Kevin Cosgrove

Biographical details
- Born: December 27, 1955 (age 70) Chicago, Illinois

Playing career
- 1974: Benedictine College (Ill.)
- 1976–1978: UW–Oshkosh

Coaching career (HC unless noted)
- 1980–1982: Illinois (GA)
- 1983: Morehead State (LB)
- 1983–1987: Illinois (LB)
- 1988: Southeast Missouri State (DC/LB)
- 1989: Colorado State (LB)
- 1990–1994: Wisconsin (ILB)
- 1995–2003: Wisconsin (DC/ILB)
- 2004–2007: Nebraska (DC/LB)
- 2009–2010: Minnesota (Co-DC/LB)
- 2011: Akron (DC)
- 2012–2013: New Mexico (ILB)
- 2014: New Mexico (DC/ILB)
- 2015–2018: New Mexico (DC/LB)
- 2019: LSU (Lead defensive analyst)
- 2020–2021: Texas Tech (LB)
- 2022: LIU (DC)
- 2023: LIU (Special Asst. to the Head Coach)

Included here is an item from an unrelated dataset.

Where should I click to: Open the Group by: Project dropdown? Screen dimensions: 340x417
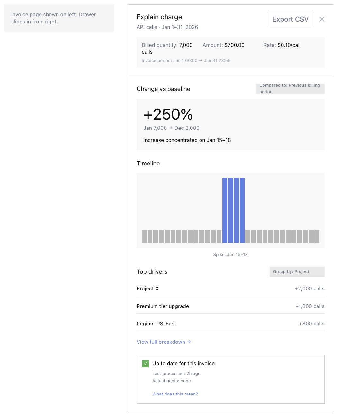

= Kevin Cosgrove (American football) =

American football player and coach (born 1955)

Kevin Cosgrove (born December 27, 1955) is an American college football coach.

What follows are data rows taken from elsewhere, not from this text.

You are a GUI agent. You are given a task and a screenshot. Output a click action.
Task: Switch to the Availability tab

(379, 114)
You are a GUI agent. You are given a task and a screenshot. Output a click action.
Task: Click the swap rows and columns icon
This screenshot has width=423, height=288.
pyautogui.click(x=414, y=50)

==Early life and playing career==
Cosgrove was born in Chicago, Illinois and graduated from Mount Carmel High School. He attended Benedictine College in Chicago, where he was a member of the football team. He transferred to the University of Wisconsin–Oshkosh where he earned two varsity letters in football. Cosgrove received a B.S. degree in physical education from UW–Oshkosh in 1980.

==Coaching career==
===Early career===
Cosgrove began his coaching career as a graduate assistant at Illinois from 1980 to 1982. He became a linebackers coach on the staff of head coach Mike White from 1983 to 1987.

===Wisconsin===
In 1990, Cosgrove joined the staff of head coach Barry Alvarez at Wisconsin as an inside linebackers coach.

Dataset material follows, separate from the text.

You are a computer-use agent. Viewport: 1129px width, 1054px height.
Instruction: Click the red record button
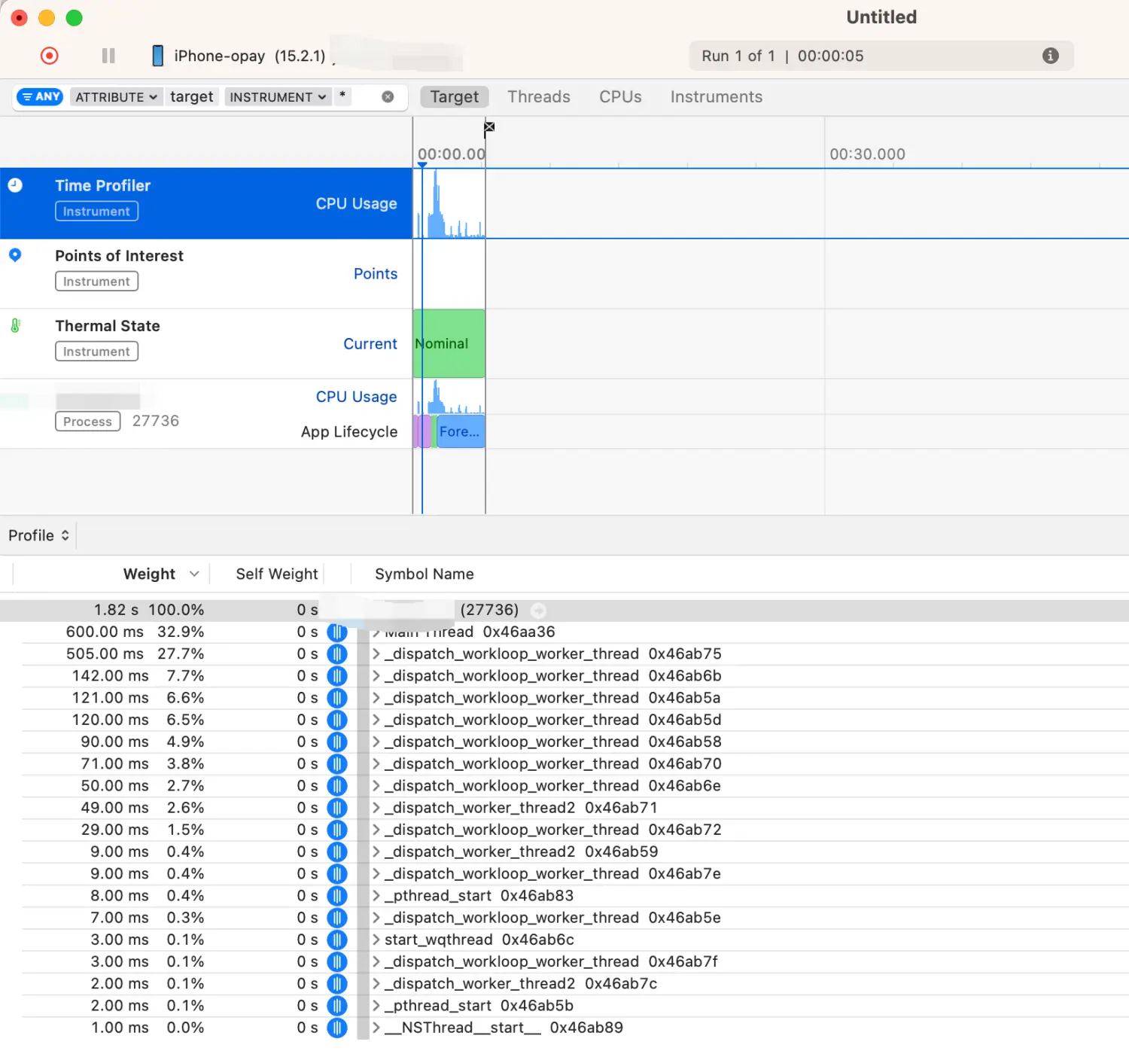(x=50, y=56)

From 1995 to 2003, Cosgrove served as defensive coordinator and linebackers coach.

Wisconsin's 1993 and 1998 football teams earned a share of the Big Ten title with the 1999 team winning the conference title outright. All three teams won their respective Rose Bowls.

===Nebraska===
In 2004, Cosgrove joined the staff of head coach Bill Callahan as defensive coordinator at Nebraska.

===New Mexico===
From 2012 to 2018, Cosgrove served on the staff of head coach Bob Davie at New Mexico.